The Government is also consulting on whether there should be more modules at A-levels (exams taken during the course instead of one exam at the end) and what the proportion of internal to external assessment should be. It states its attraction "to loosening the restrictions on coursework in A-level (limited to 20 per cent of total marks apart from practical subjects such as art).
The paper also underlines Labour's manifesto commitment to ensure that all 16 to 19-year-olds gain new qualifications in literacy, numeracy and information technology; a new single key skills qualification is being piloted. More controversially, it includes an option to link "levels of student support in higher education to prior attainment of key skills". It acknowledges that the wider key skills of improving own learning and performance, working with others and problem-solving should also be certified, and asks how this might be done.
Officials at the Department for Education and Employment are eager to point out that the Government doesn't think it should "go ahead with all these at once", but only "when people are satisfied that the timing is right". In particular, it aims to give a further year for putting in place new key skills and AS qualifications, planned under Dearing for next year.
Where Dearing proposed an overarching National Certificate at intermediate level and a Diploma at advanced level, the Government intends to focus on an advanced level alone. However, moving away from Dearing's three-track approach, this overarching framework will allow the mixing of academic and vocational: A-level, GNVQ and NVQ.
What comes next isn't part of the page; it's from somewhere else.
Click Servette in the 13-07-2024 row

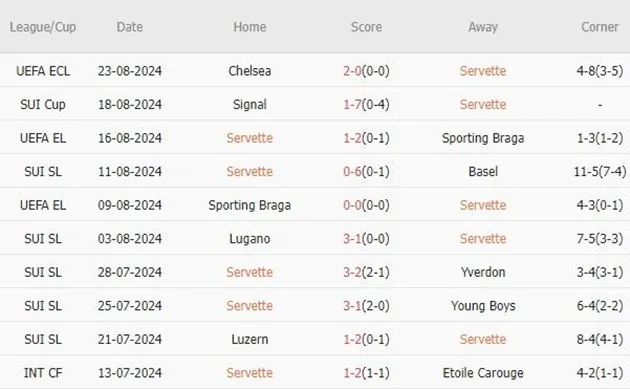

The Government makes it clear that depth of attainment must be rewarded and that there should be differentiation to record a range of achievement. Any certificate must require attainment in "whole qualifications" and learners should not be encouraged to pick and mix unrelated units. In passing reference to funding issues that overarching certification would certainly throw up, the document also asks how much taught time would be required to deliver "the necessary programme of study to full-time participants over two years".